Lowering Monthly Payments is Key to Success

The HOPE NOW Coalition released its mortgage work out data this morning. For the first time, the number of actual modifications exceeded repayment plans which is a step in the right direction for homeowners in need.

 
 

The HOPE NOW Coalition released its mortgage work out data this morning. For the first time, the number of actual modifications exceeded repayment plans which is a step in the right direction for homeowners in need.

Why is this trend toward modifications vs. repayment plans important? A repayment plan “allows the borrower to become current and catch up on missed payments that are appropriate to the borrower’s circumstances, which involves deferring or rescheduling payments but the full amount of the loan is expected ultimately to be paid and within the original contractual maturity of the loan.”

If you read that carefully, you see that the only way for a borrower to repay the full amount within the original time period would be to increase monthly payments at some point in the future, if not today. Yet the data shows—lowering monthly payments now is the key step to making a modification successful. Seems obvious, but that fact was overlooked in many of the programs tried to date.

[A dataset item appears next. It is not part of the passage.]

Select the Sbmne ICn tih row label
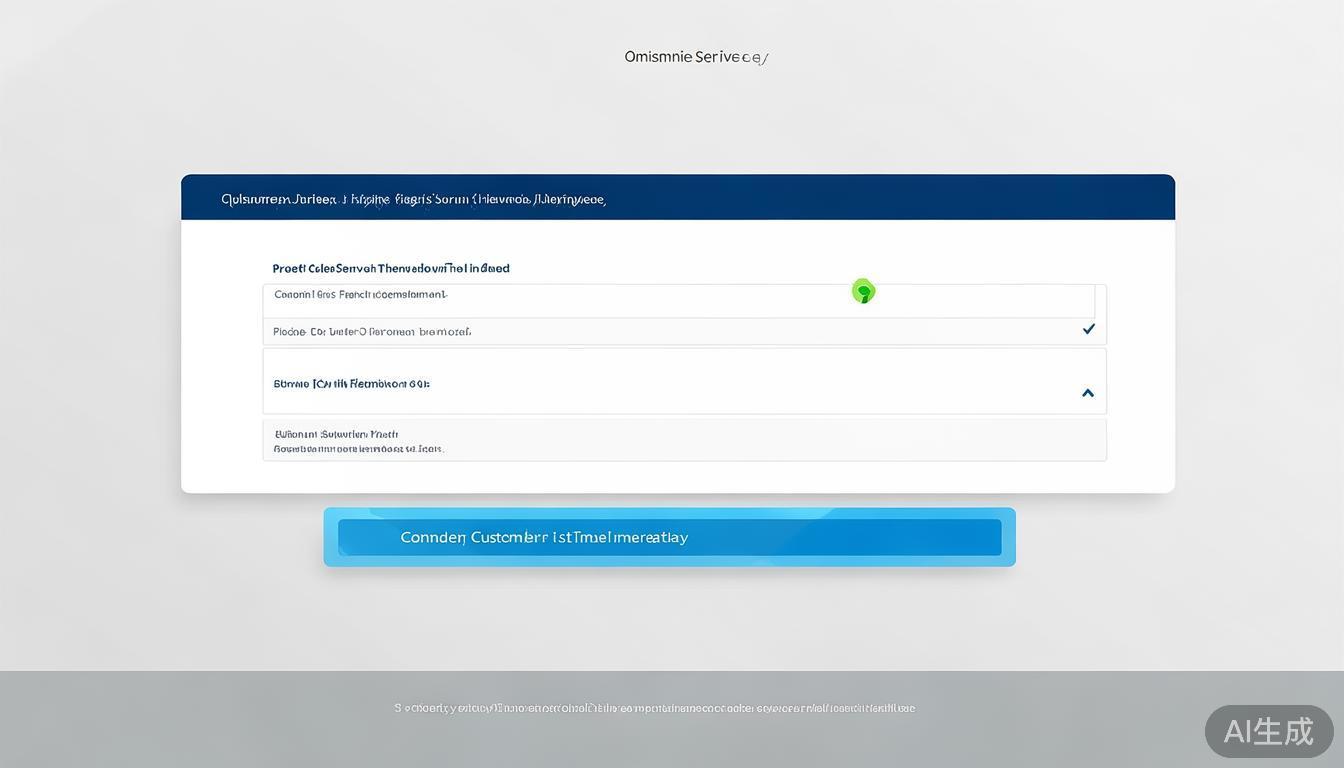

Many credit unions are getting it right however. Modification data for credit unions through the first quarter is slowly rolling through our First Look program, which collects, analyzes and releases 5300 call report data weeks ahead of full reporting on NCUA.gov. For participating credit unions, there is also an upward trend in both the total dollar and number of outstanding real estate loans modified, both 1st mortgages and other lines.

Credit unions have an advantage over some lenders: the ability to look at the entire member relationship in assessing the best way to move forward on a modification. One credit union we spoke with does just this. They have been able to successfully lower total monthly debt payments in some cases just by modifying auto loans financed during the boom of 2005 when rates were significantly higher.